Das bereits bestehende Höchstspannungsnetz muss an Land um 5 % erweitert werden. Bis zum Jahr 2007 sind das 275 km, bis 2010 550 km und bis zum Jahr 2015 noch einmal 415 km.
Der geplante Ausbau der Windenergienutzung kann einen zusätzlichen Ausstoß von Treibhausgasen konventioneller Kraftwerke in Folge des geplanten Atomausstiegs vermeiden. Erst wenn man die Kosten der Emissionszertifikate und einen steigenden Preis für Energierohstoffe mit berücksichtigt, kann ein Rückgang des CO2-Ausstoßes erwartet werden.

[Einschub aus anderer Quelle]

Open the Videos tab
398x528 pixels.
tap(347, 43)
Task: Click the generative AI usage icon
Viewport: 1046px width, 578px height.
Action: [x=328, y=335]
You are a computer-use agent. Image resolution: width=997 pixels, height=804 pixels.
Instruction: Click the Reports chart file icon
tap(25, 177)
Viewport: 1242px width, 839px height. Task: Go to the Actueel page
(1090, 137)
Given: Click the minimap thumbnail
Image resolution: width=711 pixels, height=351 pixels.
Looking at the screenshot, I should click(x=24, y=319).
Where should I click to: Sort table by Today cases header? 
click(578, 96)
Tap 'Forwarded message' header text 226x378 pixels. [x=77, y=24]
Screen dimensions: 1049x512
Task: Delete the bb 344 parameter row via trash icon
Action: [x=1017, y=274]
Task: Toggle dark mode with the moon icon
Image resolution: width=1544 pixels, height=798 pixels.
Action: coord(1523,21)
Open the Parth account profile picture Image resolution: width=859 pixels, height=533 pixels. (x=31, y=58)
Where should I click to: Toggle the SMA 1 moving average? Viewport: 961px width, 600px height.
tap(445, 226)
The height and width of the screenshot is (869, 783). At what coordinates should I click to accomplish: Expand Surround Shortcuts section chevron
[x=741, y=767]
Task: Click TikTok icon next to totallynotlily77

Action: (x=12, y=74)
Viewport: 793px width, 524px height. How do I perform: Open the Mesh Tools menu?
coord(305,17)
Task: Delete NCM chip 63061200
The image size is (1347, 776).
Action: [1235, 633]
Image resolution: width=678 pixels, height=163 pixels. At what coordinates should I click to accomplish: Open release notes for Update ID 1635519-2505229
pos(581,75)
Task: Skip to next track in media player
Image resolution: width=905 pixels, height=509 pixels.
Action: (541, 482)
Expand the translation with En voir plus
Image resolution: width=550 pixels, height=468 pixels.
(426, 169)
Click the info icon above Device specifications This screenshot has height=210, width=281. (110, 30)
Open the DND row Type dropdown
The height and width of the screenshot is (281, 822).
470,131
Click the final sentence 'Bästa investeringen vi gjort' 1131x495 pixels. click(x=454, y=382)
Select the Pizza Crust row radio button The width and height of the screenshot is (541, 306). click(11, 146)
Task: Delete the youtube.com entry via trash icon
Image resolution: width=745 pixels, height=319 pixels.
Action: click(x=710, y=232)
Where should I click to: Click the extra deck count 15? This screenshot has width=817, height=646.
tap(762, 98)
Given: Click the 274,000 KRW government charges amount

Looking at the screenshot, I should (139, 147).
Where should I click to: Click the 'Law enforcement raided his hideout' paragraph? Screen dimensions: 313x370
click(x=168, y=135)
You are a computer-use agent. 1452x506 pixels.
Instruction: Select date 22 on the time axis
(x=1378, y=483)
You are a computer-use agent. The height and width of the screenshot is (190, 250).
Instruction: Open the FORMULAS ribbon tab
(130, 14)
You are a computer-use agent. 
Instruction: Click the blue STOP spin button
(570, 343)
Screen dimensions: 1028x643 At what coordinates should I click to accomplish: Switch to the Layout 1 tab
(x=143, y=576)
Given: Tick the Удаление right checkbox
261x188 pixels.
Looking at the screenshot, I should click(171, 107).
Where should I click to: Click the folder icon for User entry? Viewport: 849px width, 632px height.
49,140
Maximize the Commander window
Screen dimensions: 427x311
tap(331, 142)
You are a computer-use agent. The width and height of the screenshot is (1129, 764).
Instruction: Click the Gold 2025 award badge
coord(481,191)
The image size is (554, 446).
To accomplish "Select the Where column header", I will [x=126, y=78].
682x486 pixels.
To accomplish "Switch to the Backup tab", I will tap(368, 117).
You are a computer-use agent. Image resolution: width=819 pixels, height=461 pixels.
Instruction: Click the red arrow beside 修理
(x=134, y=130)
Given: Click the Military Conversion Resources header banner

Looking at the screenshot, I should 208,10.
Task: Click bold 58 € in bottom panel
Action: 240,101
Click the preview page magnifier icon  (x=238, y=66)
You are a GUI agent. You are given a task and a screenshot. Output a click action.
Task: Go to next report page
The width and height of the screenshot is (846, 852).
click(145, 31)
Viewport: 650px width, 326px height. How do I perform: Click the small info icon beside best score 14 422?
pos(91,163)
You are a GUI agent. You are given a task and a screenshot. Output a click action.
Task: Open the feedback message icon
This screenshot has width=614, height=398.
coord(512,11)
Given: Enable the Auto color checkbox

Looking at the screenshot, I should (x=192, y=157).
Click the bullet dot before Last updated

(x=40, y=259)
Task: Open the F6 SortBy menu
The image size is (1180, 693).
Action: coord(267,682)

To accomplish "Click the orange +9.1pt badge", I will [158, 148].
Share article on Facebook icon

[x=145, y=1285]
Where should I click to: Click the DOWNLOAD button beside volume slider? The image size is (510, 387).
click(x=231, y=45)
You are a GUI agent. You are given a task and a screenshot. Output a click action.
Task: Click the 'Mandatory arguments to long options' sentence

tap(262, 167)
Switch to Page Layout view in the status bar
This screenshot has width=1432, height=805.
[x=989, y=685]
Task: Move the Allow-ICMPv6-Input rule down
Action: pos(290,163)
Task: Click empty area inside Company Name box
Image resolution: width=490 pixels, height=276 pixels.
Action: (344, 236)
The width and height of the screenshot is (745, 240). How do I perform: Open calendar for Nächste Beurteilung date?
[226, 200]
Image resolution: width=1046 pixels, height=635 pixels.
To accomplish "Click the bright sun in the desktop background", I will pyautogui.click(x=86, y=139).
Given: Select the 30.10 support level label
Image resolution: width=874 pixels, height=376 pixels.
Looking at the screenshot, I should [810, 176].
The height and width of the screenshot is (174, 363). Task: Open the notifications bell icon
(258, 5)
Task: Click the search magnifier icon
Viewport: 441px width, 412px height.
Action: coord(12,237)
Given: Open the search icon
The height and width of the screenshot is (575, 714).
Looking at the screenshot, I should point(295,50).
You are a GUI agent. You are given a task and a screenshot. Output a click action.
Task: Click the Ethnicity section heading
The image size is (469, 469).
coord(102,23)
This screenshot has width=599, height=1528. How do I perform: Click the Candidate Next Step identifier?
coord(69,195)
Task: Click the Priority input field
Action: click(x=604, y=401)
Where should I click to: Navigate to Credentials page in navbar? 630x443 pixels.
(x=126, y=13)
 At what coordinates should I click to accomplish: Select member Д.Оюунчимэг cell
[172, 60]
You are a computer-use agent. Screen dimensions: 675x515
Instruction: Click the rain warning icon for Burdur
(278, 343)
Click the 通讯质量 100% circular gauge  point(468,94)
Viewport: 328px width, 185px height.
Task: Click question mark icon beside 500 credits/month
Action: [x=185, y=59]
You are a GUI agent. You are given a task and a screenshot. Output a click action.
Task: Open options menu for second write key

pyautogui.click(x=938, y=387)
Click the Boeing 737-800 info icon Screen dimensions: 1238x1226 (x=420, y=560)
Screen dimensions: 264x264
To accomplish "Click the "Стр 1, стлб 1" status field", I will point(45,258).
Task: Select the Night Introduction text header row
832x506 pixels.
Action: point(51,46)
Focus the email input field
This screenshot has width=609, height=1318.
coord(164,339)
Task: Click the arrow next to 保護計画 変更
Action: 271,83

Die Studie hat zwar eine deutliche Steigerung des Bedarfs an Regel- und Reserveleistung bis 2015 ermittelt (mit über 7.000 MW mehr als Verdreifachung ggü. 2003), diese kann jedoch vollständig durch den entlasteten Kraftwerkspark und seiner Betriebsweise gedeckt werden. Dazu sind keine zusätzlichen Kraftwerke zu installieren und zu betreiben. Im Gegenteil, durch die gesicherte Leistung der installierten Windenergiekapazitäten kann ca. 2.000 MW konventionelle Kraftwerksleistung langfristig ersetzt werden.